[Stored data entries]
....
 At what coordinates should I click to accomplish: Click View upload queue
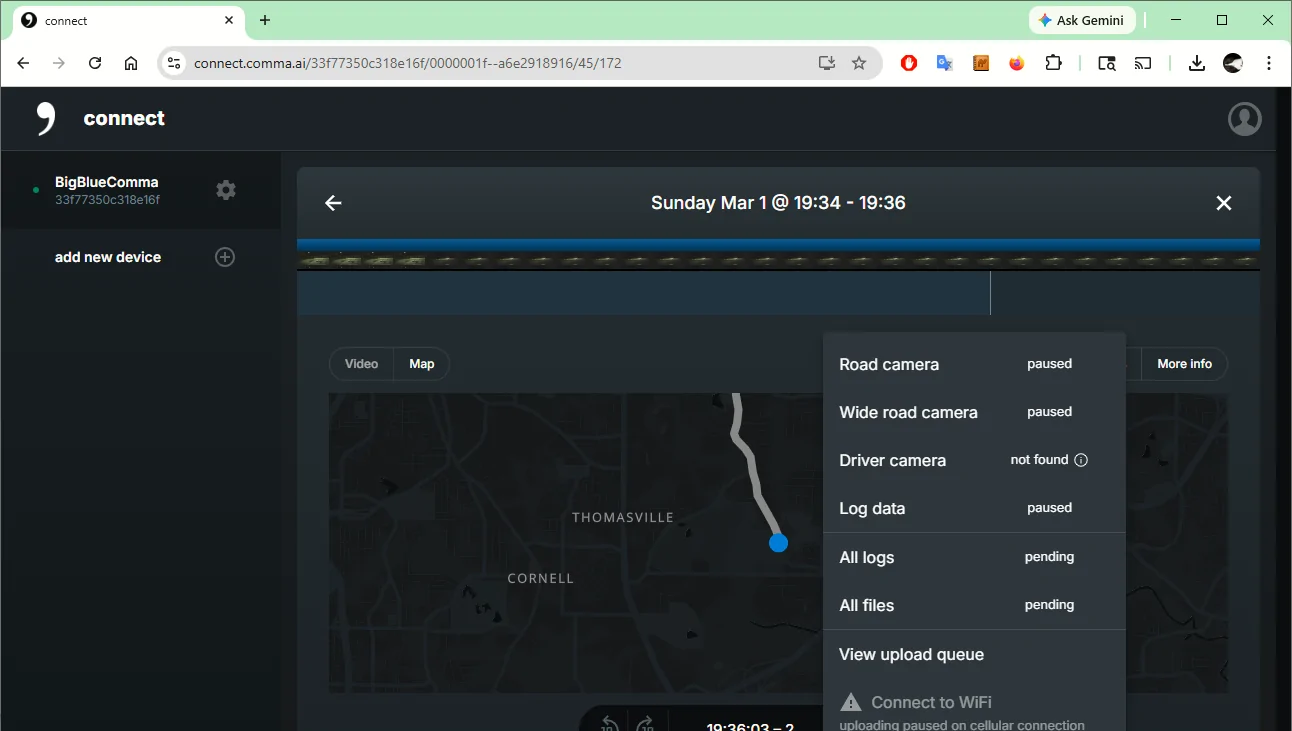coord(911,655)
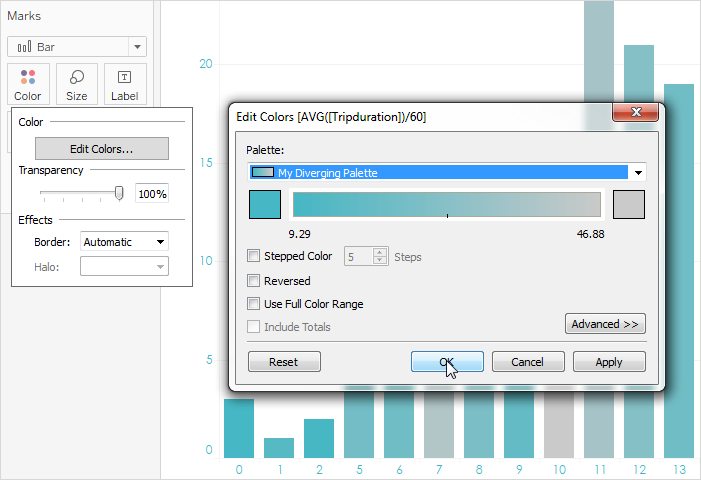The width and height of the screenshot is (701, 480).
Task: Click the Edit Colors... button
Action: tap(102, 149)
....
◆ TASK ◆
Copy the records exactly. Skip the pictures.

◆ RESPONSE TO THE EXERCISE ◆
 At what coordinates should I click to accomplish: Click View upload queue
coord(911,655)
The width and height of the screenshot is (701, 480).
Task: Click the Edit Colors... button
Action: tap(102, 149)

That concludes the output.